She was having trouble finding a medium-sized dog, somewhere above a chihuahua and below a Great Dane. I directed her towards one of my favourite dog rescue sites for basset hounds, and suggested checking out her local shelter.
Our first dog was a beagle/basset (or Bagle, as he is known in some circles) hound named Ziggy, who to this day, is a million years old and still enjoying life.
But Ziggy is no ordinary dog, so the fact that he is pushing 13 is astonishing. When Ziggy was a pup he learned too quickly how to get into anything. He could open the door to let himself out, and frequently opened the fridge – and helped himself.
We would always find packages of petrified bacon he had stolen and was unable to get into, stashed away under a pile of clothes in the closet. Ziggy loved to hide things, but he wasn’t very good at it. We got our beloved Black Labrador Amos less than a year after Ziggy, and the two were great friends.
We would occasionally feed them soup bones as a treat. Amos would take his and spend hours gnawing away. Ziggy, however, liked to stash his for later.
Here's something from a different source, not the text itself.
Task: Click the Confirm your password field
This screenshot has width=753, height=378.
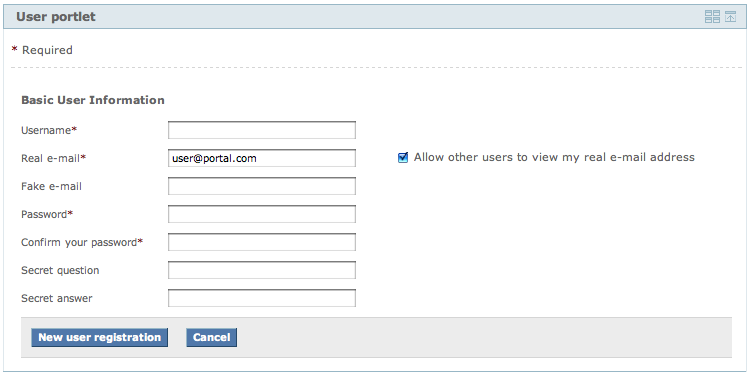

He would take his bone, chew for a few minutes, and as Amos’ watchful eyes followed him, he would sneak to a place in the middle of the wide-open lawn, nudge the ground with his nose, drop his bone, and push a few molecules of dirt on it. He would then happily trot away with the thoughts of that bone on his mind.
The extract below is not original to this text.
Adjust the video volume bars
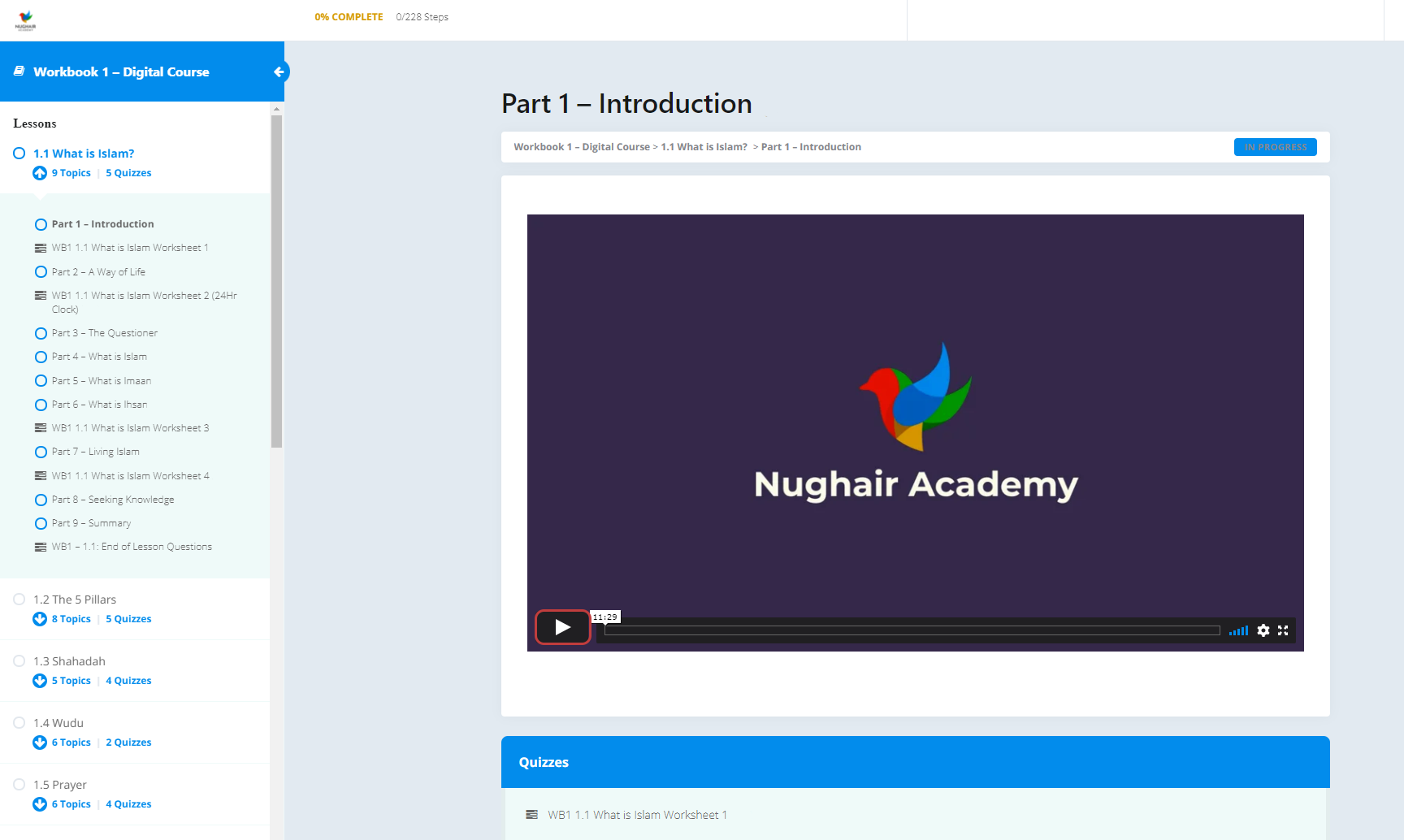 pyautogui.click(x=1238, y=630)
Once Amos was finished, he would trot over to Ziggy’s “hiding spot” and steal it. Ziggy would return hours later and comically search with no success, while Amos chomped away on the bone nearby.
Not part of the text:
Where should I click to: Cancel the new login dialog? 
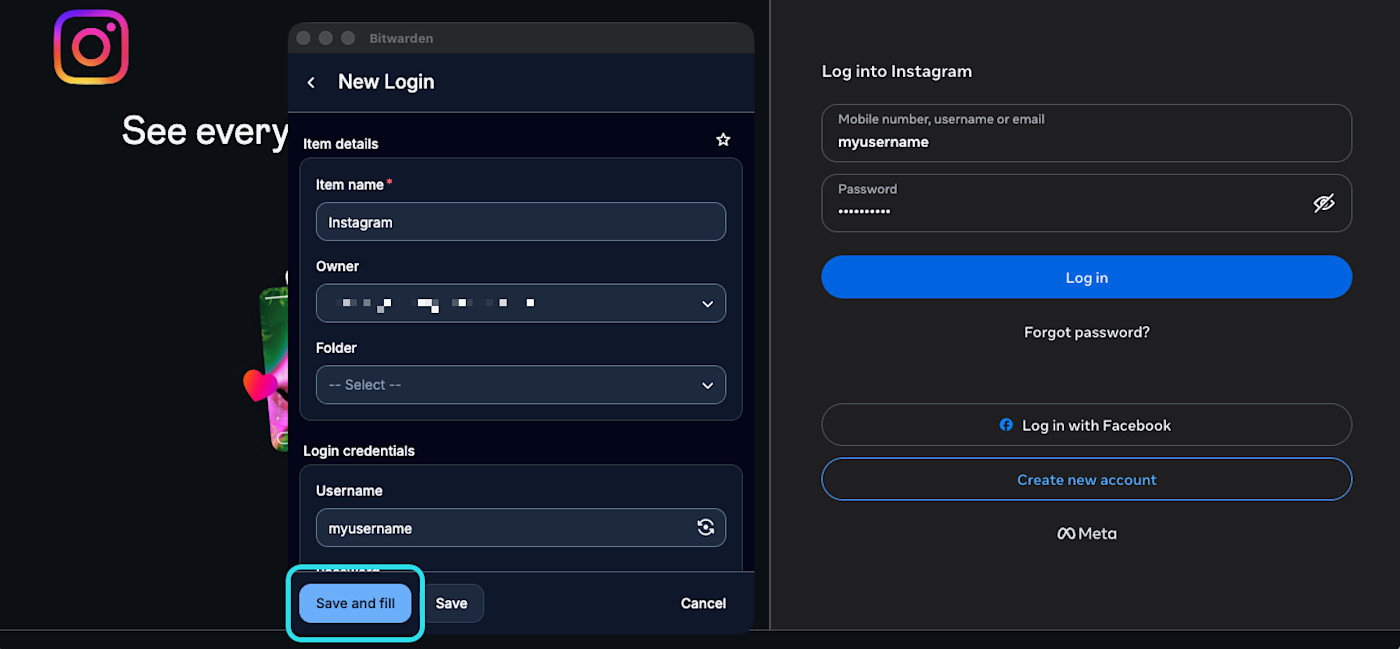pyautogui.click(x=703, y=603)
Ziggy had a habit of liking things he wasn’t allowed to have. He once ate a hornet that had been buzzing around his head. He snapped – catching it in his mouth. The hornet stung him on the roof of his mouth and poor Ziggy cried.
One time I finished up a banana, and placed the peel on the table. Ziggy stole it and took off. We chased him down but Ziggy growled when we got too near. He ate the whole thing just because he thought we wanted it.
Amos was attacked by a Rottweiler as a pup, and wore the scar on his nose. It happened at an age that traumatized him. You could never yell or get mad at or near Amos, he would cower if you raised an eyebrow. That fear of the big scary Rotty later manifested into the consumption of our couch and chair.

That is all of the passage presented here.